On Monday the contract rallied sharply after sliding early in the session to a three-year low for the second month contract of $1,983. March cocoa on Liffe rose 54 pounds, or 3.8 percent, to end at 1,473 pounds a tonne in heavy volume of more than 22,000 lots. Dealers said the bounce was sparked partly by a forecast from major cocoa trader Olam International Ltd of a tightening global market in 2012, with supplies moving into deficit after this year's record surplus drove prices too low. "Cocoa had an unbelievable technical reversal," Gentile said, adding that the ICE contract could be on track to reach the 50 percent Fibonacci retracement level at $2,372 per tonne.
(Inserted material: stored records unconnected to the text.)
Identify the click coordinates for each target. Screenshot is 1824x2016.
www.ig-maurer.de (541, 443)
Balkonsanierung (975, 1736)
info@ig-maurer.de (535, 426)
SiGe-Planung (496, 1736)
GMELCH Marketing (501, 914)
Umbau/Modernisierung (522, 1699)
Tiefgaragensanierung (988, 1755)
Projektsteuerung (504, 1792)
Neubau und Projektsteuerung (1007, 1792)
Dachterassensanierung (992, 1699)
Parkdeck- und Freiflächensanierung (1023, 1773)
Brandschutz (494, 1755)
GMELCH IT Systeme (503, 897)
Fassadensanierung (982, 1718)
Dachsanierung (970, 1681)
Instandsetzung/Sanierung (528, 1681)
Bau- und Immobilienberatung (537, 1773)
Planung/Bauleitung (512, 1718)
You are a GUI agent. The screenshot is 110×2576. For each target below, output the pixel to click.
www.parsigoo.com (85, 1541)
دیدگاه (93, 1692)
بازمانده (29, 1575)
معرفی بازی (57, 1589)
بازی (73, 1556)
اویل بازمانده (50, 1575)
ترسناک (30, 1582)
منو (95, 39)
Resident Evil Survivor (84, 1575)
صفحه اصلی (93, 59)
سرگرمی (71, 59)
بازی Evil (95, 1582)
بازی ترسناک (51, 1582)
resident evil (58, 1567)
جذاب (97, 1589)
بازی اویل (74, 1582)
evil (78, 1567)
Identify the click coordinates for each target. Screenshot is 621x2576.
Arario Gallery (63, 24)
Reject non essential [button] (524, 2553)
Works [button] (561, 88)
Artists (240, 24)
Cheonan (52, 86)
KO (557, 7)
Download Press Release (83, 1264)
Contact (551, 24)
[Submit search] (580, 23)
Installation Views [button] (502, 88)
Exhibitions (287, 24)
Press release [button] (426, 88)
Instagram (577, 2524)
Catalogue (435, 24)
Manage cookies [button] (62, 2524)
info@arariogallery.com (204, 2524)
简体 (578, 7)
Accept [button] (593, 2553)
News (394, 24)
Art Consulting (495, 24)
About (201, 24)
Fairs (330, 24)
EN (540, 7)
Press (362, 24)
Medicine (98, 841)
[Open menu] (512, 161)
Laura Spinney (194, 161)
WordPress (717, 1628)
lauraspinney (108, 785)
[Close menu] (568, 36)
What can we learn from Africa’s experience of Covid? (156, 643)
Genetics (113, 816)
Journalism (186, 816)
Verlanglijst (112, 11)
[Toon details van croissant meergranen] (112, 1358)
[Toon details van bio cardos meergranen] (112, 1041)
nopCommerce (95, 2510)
The Jakarta Futures Exchange (JFX) will launch a cocoa bean futures contract on Thursday, an official at the organisation said. Arabica coffee futures saw a little jump in consolidative dealings lifted by the firm commodity complex, after closing at a one-year low Monday. March arabica coffee on ICE settled up 1.90 cents, or 0.8 percent, at $2.2295 a lb. Robusta coffee futures also firmed, but to a lesser degree, with upside limited by a big harvest in top producer Vietnam. March robusta coffee on Liffe closed up $16, or 0.8 percent, at $1,939 a tonne in thin volume of less than 4,000 lots.
The International Coffee Organisation (ICO) revised up its 2011/12 global coffee output forecast to 128.6 million 60-kg bags from a previous forecast of 127.4 million. Vietnam's coffee exports more than doubled in November from the previous month, taking shipments so far this year to 1.1 million tonnes, up 4.4 percent from the year-ago period, keeping prices under pressure. ICE raw sugar futures edged up in their fourth straight inside day, but potential gains were capped by expectations for big crops from the EU, Russia, Ukraine, India and Thailand, and a lack of physical offtake, brokers said.
Benchmark March futures finished up 0.15 cent, or 0.6 percent, at 23.44 cents a lb. The market took note of news that sugar output from Brazil's center-south cane crop from the start of the season through Dec. 1 hit 30.99 million tonnes, down from 33.03 million tonnes this time a year ago, industry association Unica said.